*** Begin section ***
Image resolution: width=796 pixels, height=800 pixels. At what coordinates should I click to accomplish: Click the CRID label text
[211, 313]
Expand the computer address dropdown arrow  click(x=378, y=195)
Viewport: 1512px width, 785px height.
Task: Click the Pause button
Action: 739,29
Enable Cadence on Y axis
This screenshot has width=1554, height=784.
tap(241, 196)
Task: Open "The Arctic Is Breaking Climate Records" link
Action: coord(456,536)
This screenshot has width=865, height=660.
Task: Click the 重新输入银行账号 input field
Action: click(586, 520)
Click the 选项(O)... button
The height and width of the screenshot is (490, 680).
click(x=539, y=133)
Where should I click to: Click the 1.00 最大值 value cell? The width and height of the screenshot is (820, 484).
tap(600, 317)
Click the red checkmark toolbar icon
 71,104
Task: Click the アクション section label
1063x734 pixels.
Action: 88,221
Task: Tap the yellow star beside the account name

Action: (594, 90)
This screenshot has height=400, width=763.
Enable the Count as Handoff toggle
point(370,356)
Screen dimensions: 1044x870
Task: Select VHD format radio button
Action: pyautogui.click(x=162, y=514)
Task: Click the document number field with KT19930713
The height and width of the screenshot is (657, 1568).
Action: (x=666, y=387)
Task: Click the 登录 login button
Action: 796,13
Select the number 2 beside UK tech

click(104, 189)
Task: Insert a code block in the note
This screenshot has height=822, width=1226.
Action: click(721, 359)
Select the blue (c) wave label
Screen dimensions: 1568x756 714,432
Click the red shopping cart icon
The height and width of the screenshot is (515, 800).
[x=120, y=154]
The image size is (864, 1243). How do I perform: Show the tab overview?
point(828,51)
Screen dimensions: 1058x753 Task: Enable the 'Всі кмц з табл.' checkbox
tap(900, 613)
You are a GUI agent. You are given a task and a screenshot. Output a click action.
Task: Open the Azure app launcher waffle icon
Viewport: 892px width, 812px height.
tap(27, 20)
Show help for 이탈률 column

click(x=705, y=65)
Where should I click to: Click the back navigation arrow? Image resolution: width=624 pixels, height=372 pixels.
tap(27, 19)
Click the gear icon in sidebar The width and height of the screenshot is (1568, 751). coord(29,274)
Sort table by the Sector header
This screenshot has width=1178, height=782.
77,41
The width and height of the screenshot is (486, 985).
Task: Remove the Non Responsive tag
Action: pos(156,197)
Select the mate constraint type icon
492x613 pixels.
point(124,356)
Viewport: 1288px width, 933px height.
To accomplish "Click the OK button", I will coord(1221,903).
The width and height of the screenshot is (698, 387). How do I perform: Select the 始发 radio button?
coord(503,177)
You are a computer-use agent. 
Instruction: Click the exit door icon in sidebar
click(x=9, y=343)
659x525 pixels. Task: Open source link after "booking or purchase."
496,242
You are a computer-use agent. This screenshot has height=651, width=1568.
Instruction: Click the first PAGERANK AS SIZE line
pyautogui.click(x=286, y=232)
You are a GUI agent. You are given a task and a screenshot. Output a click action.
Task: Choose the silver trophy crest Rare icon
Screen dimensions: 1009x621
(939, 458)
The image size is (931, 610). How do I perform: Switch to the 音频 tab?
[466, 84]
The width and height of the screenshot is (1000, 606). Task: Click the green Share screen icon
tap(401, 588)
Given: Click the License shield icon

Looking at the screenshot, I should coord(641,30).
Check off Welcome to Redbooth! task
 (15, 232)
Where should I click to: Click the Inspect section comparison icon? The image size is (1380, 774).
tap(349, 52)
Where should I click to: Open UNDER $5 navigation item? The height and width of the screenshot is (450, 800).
*** End section ***
_Exercise_
The span to print begins at the line containing "The width and height of the screenshot is (698, 387)." and ends at the final line of the entries; print it exactly and print nothing else.

_Answer_
The width and height of the screenshot is (698, 387). How do I perform: Select the 始发 radio button?
coord(503,177)
You are a computer-use agent. 
Instruction: Click the exit door icon in sidebar
click(x=9, y=343)
659x525 pixels. Task: Open source link after "booking or purchase."
496,242
You are a computer-use agent. This screenshot has height=651, width=1568.
Instruction: Click the first PAGERANK AS SIZE line
pyautogui.click(x=286, y=232)
You are a GUI agent. You are given a task and a screenshot. Output a click action.
Task: Choose the silver trophy crest Rare icon
Screen dimensions: 1009x621
(939, 458)
The image size is (931, 610). How do I perform: Switch to the 音频 tab?
[466, 84]
The width and height of the screenshot is (1000, 606). Task: Click the green Share screen icon
tap(401, 588)
Given: Click the License shield icon

Looking at the screenshot, I should coord(641,30).
Check off Welcome to Redbooth! task
 (15, 232)
Where should I click to: Click the Inspect section comparison icon? The image size is (1380, 774).
tap(349, 52)
Where should I click to: Open UNDER $5 navigation item? The height and width of the screenshot is (450, 800).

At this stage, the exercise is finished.